*Work instructions:* Tally the lines in the entries below that contain the string "dropdown", matching case exactly. Give only the number.
================
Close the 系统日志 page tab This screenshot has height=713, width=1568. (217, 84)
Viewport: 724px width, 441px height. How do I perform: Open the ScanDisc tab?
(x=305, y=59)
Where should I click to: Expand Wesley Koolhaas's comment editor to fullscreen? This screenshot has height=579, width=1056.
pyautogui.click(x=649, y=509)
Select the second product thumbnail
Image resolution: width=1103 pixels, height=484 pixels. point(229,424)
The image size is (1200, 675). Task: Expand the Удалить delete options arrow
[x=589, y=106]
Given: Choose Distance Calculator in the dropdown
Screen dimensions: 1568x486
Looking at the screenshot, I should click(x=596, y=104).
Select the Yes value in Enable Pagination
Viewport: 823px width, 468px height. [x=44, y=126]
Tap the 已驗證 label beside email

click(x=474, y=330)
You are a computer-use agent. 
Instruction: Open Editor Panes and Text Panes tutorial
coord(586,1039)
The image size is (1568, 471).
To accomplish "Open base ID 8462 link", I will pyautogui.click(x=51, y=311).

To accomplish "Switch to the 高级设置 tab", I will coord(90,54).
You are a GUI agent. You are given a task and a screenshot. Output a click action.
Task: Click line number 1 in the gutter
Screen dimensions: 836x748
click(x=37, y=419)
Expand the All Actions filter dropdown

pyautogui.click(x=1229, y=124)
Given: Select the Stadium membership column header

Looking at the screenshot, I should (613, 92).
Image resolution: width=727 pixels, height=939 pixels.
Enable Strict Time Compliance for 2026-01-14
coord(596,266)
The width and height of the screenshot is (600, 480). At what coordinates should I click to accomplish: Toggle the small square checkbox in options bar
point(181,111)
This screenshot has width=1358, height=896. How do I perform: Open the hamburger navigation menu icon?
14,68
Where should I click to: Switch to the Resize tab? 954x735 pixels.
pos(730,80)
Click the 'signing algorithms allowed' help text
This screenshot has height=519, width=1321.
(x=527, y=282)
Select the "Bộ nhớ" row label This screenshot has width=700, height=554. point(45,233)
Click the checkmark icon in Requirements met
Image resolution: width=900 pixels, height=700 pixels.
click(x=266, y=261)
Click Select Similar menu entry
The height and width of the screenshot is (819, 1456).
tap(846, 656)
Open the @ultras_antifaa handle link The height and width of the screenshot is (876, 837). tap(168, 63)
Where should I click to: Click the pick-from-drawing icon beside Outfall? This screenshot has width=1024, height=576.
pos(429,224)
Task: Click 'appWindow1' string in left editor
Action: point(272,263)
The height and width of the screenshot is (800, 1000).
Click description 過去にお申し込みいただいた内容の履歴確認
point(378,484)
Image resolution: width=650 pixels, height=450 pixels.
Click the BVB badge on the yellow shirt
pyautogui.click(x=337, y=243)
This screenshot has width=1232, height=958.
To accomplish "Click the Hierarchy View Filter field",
================
*Response:* 2